Michigan Lake Shore Railroad

Overview
- Locale: Michigan, United States
- Dates of operation: 1869–1878
- Predecessor: Allegan and Holland Railroad, Muskegon and Ferrysburg Railroad
- Successor: Grand Haven Railroad (1878–1881), Chicago and West Michigan Railroad (1881)

Technical
- Length: 57.5 miles (92.5 km)

= Michigan Lake Shore Railroad =

Railroad in Michigan

The Michigan Lake Shore Railroad (MLS) is a defunct railroad company which operated in the state of Michigan between 1869 and 1878 and was known as the Grand Haven Railroad until 1881.

The MLS was formed on October 13, 1869, by the consolidation of the Allegan and Holland Railroad and the Muskegon and Ferrysburg Railroad.

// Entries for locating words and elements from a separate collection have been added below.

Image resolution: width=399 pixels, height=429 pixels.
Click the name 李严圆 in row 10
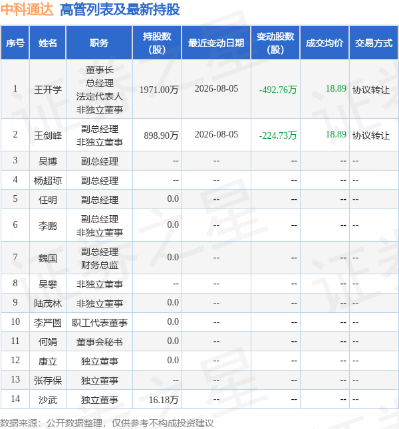coord(48,323)
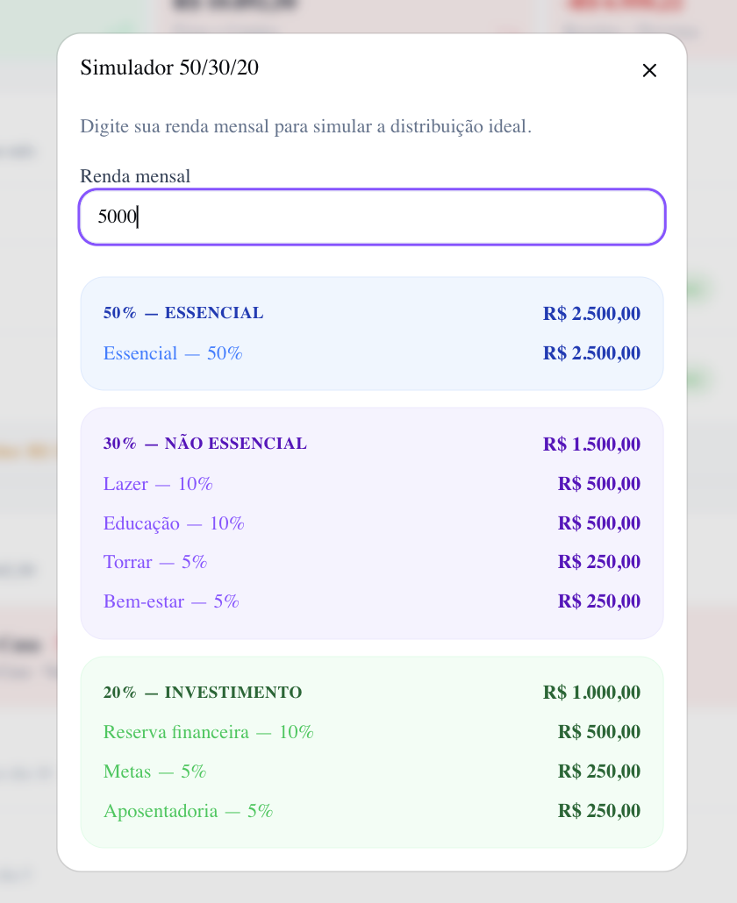Select the Torrar — 5% row

click(x=372, y=562)
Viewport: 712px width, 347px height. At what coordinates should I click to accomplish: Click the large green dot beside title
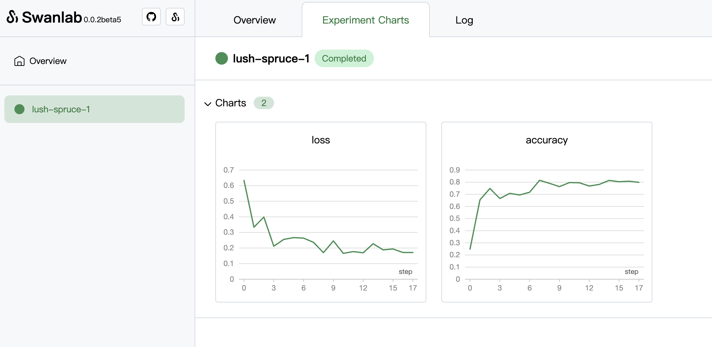point(222,58)
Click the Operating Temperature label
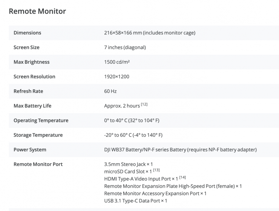279x211 pixels. coord(41,120)
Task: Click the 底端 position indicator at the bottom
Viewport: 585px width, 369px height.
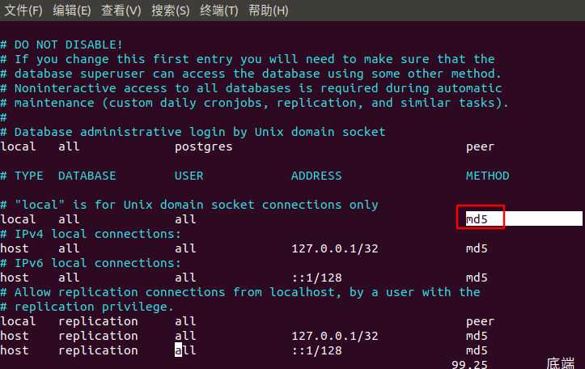Action: [560, 363]

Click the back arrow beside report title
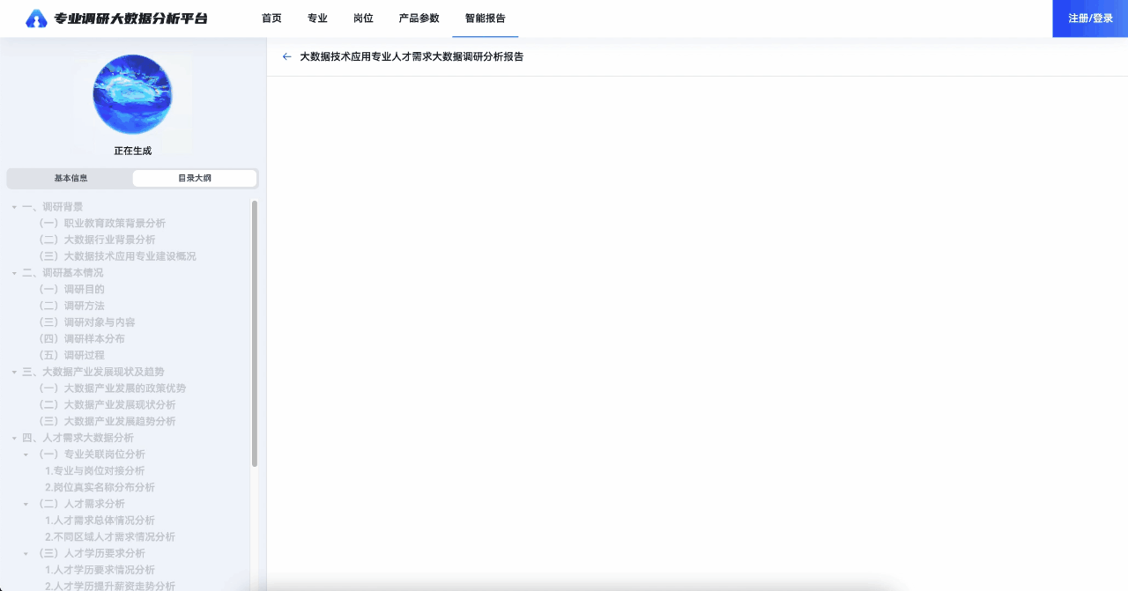286,56
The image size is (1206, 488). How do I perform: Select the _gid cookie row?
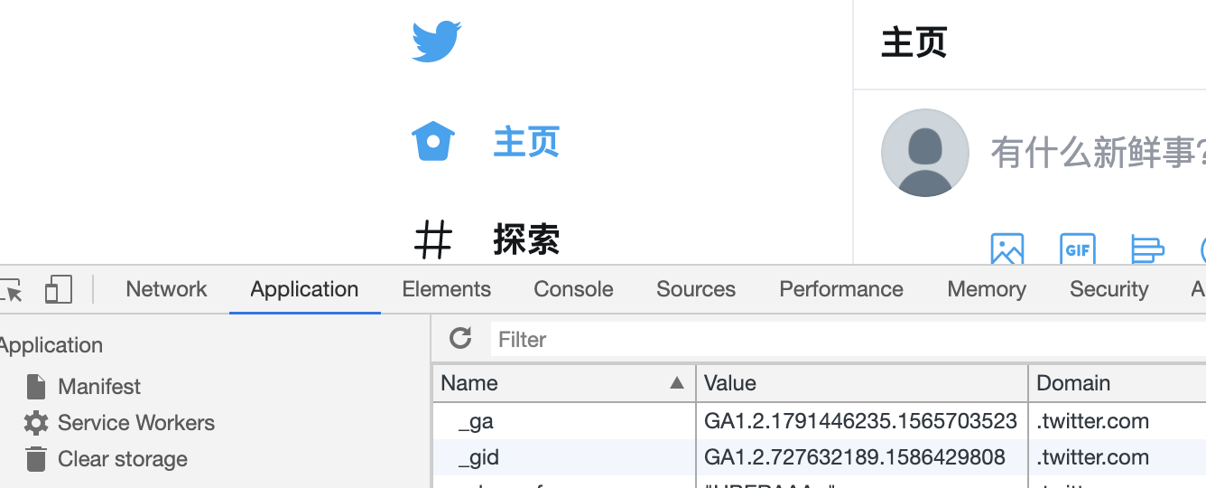click(819, 457)
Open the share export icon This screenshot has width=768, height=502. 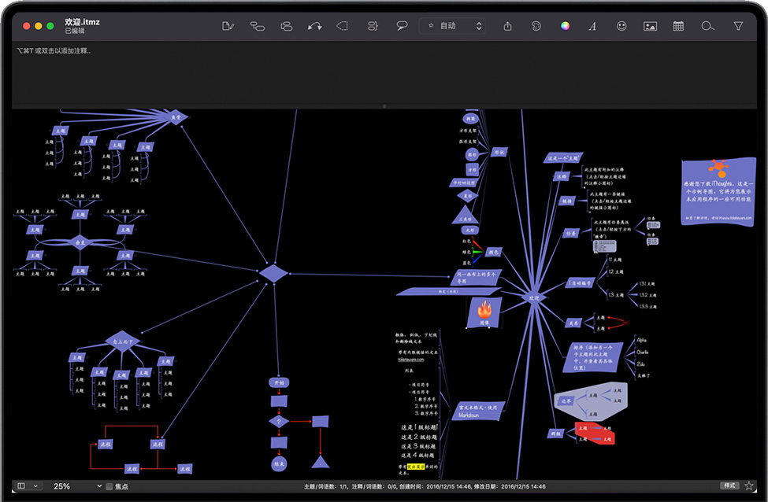507,26

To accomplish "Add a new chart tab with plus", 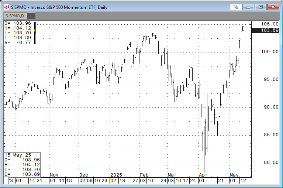I will tap(31, 16).
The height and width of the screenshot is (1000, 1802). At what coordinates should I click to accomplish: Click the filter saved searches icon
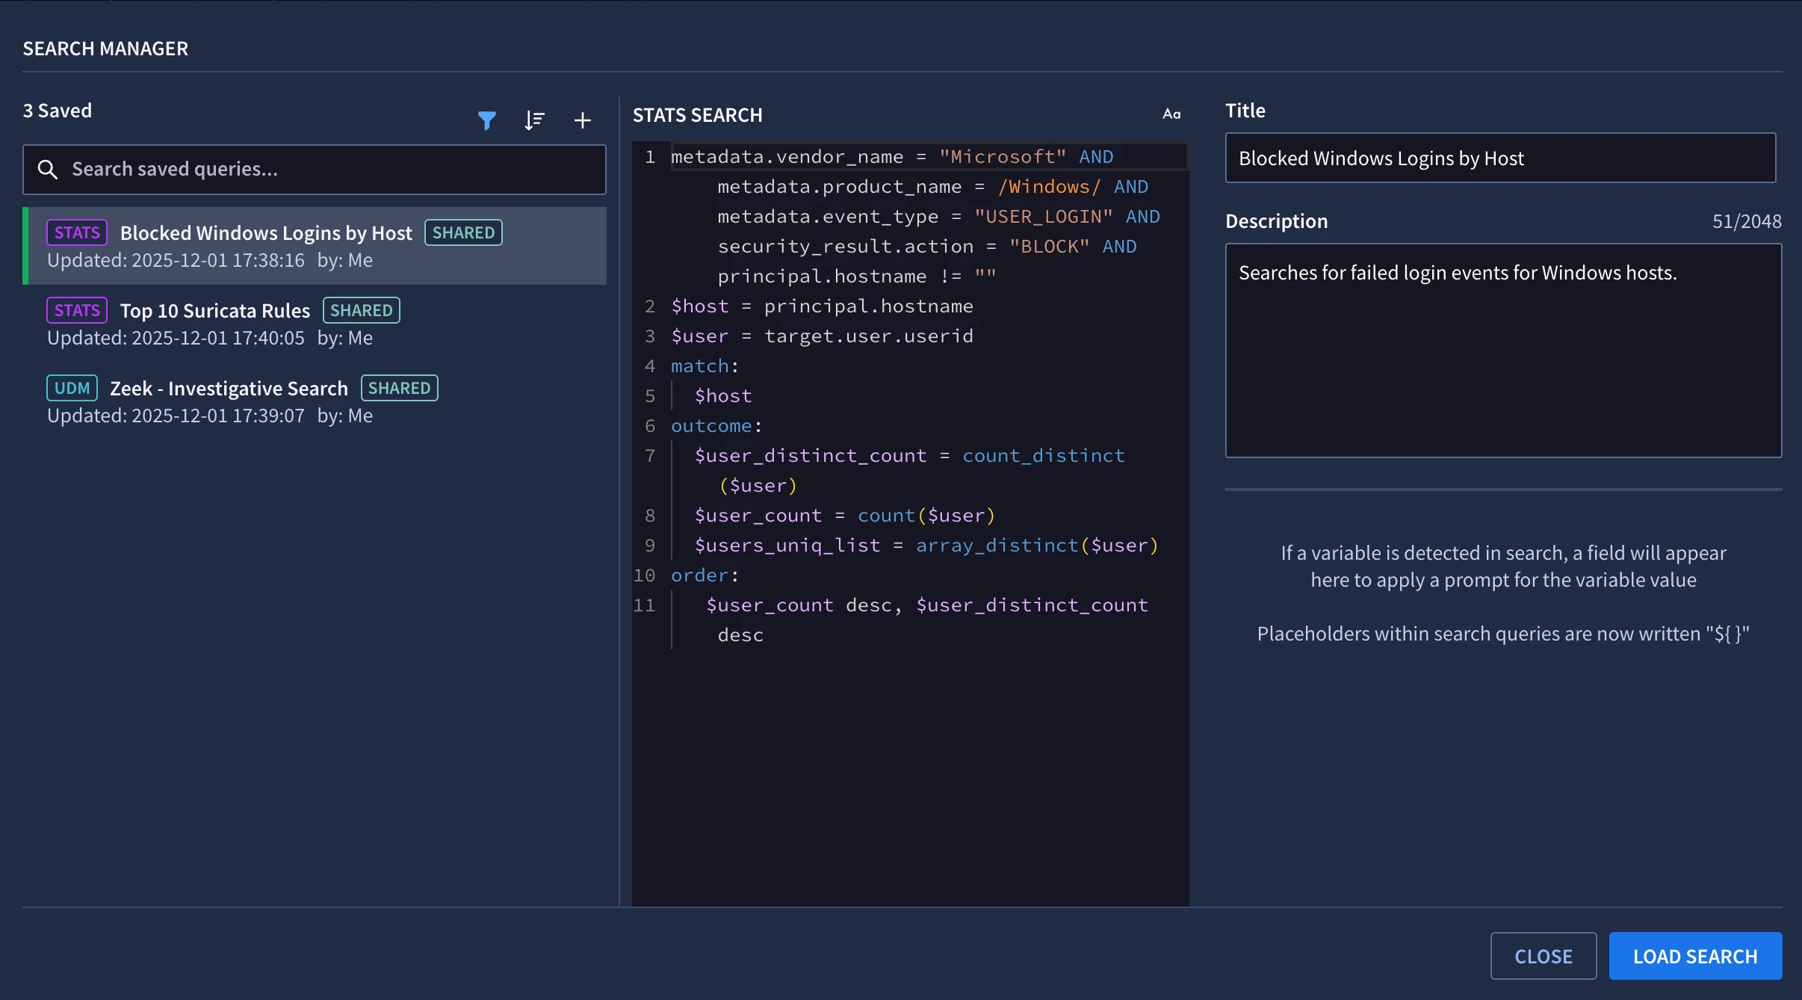(486, 120)
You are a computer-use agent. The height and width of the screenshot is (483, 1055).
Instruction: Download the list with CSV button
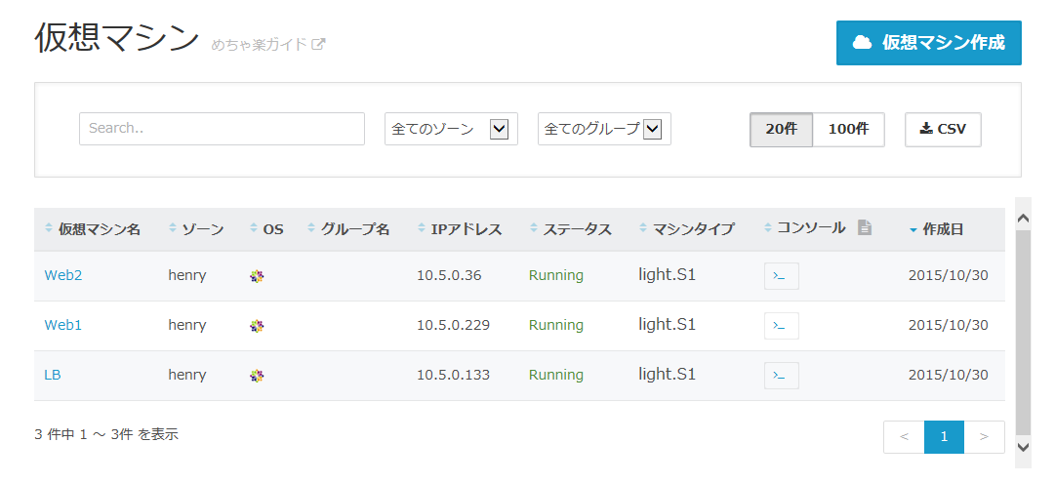[x=943, y=129]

The A&H was organized on July 29, 1868; the M&F on January 22, 1869. By July 1, 1870, a 57.5 mi line which linked Allegan to Muskegon on the coast of Lake Michigan finished construction.

The company carried mostly lumber and had difficulty turning a profit; in 1872 it entered receivership. On October 1, 1878, it was reorganized as the Grand Haven Railroad, which operated the road for another three years until it was consolidated into the Chicago and West Michigan Railroad.